To make sense of the hundreds of thousands of people who participate in our opt-in research panels, we use audience “segments.” Traditionally this type of segmentation has been used to understand people in terms of their demography: age, race, and gender. That approach has been a necessity for many decades, because most of the data we’ve had access to only included those types of markers. But those markers don’t define true audiences: groups of people who share the same values and go to the same places to consume the same stories.

We’ve found that values are the best predictor of cultural affinity because values represent the personal goals, story arcs and endings that inspire us. These values form the foundation for the four key audiences we use in our research — based on the universal human values from Shalom Shwartz — and have another feature that makes them invaluable as a tool for understanding people: they make neighborhoods.

The 4-values distinct audiences from the Narrative Observatory @ Harmony Labs that we use to understand how people encounter issues, narratives, or types of content.

Not everyone is in just one of the four audience quadrants. For example, Riki Conrey, our Science Director, is People Power with a strong dash of Tough Cookies. She can’t really watch anything less cozy than the Great British Bake Off, but she reads the Washington Post and the New York Times. Her values are audience-bridging values: tradition, family, responsibility, and tolerance. Our Communications Director, Paul Johnson, is also squarely in the People Power quadrant but ends up consuming a lot of If You Say So media — and is desperate to find common ground in these story worlds with his teenage son.

When the shared spaces, or the spaces between the audiences mean something, segmentation becomes less a reductionist exercise in stereotyping than a vocabulary for describing the diversity of people’s story choices. And the audiences come to form a true map, with direction, volume, and intensity, of those experiences.

Here’s a map of who watches Fox News on YouTube. Spoiler alert: it’s mainly Don’t Tread on Me.

Compare this with CNN on YouTube. A large density of the audience is People Power, but it also reaches down into Tough Cookies and all the way over into If You Say So. There’s even a tiny dot of interest in the same audience that watches Fox News.

The center of gravity of Fox News on YouTube is in just one audience: Don’t Tread on Me. CNN has broader appeal with a center of gravity firmly in People Power. ABC News, with its homier, more local feel is a bridging opportunity. It appeals to people on the border of community-focused People Power and security-focused Tough Cookies.

While these types of general insights, i.e. “who is consuming news,” can be interesting directionally, they aren’t as interesting as something even more specific, like a social issue we might want to influence.

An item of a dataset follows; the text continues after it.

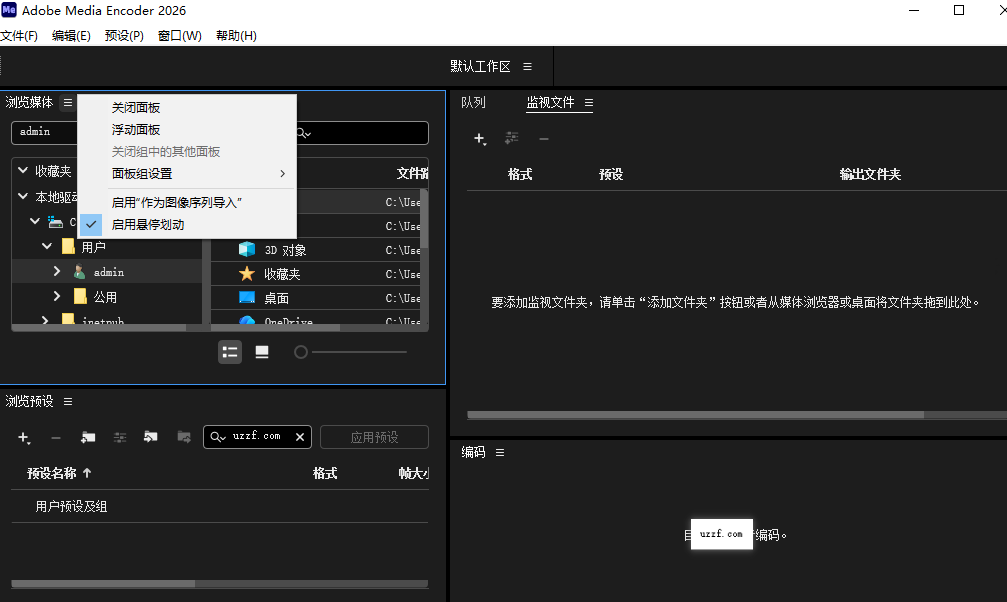Import presets using the import icon
The width and height of the screenshot is (1007, 602).
click(x=150, y=437)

By centering our audience research on the specific stories people are consuming, we can start to help answer questions like: how and how often does my issue show up for audiences?; how do audiences interact with issue-relevant content?; are there healthy narratives out there my work can help grow? It can also provide a framework for evaluating the impact of the content we create.

Take for example the issue of “guns.” There’s a large swathe of people from Don’t Tread on Me through If You Say So being reached with stories about guns, some even breaching the border of People Power. In the context of the “values” for each of the audiences referred to earlier, that is the hemisphere of the audience that focuses on the “me” over the “we.”

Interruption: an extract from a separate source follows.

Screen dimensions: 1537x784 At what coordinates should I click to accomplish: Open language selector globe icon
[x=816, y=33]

The brightest spot here is in Don’t Tread on Me where “guns” often represent security and defense. But the trailing audience that extends up through If You Say So is encountering guns through many types of stories, especially Esports where weaponry is a top topic for streaming gamers.

If guns and weaponry bridge Don’t Tread on Me and If You Say So, what bridges If You Say So with their other neighbor, People Power? Popular music, especially Hip Hop.

We’ve spent much of the last 18 months identifying story opportunities and threats like these for our partners who are working to shift the cultural narratives that condition public understanding and constrain institutional action on issues like poverty, racial justice, immigration, or climate. For all of them, putting people in the center of mapping exercises like this one has changed the game. Instead of just creating campaigns that try to meet the audience where they are, there’s been a shift towards also meeting the audience where we are — in the cultural spaces that we authentically share.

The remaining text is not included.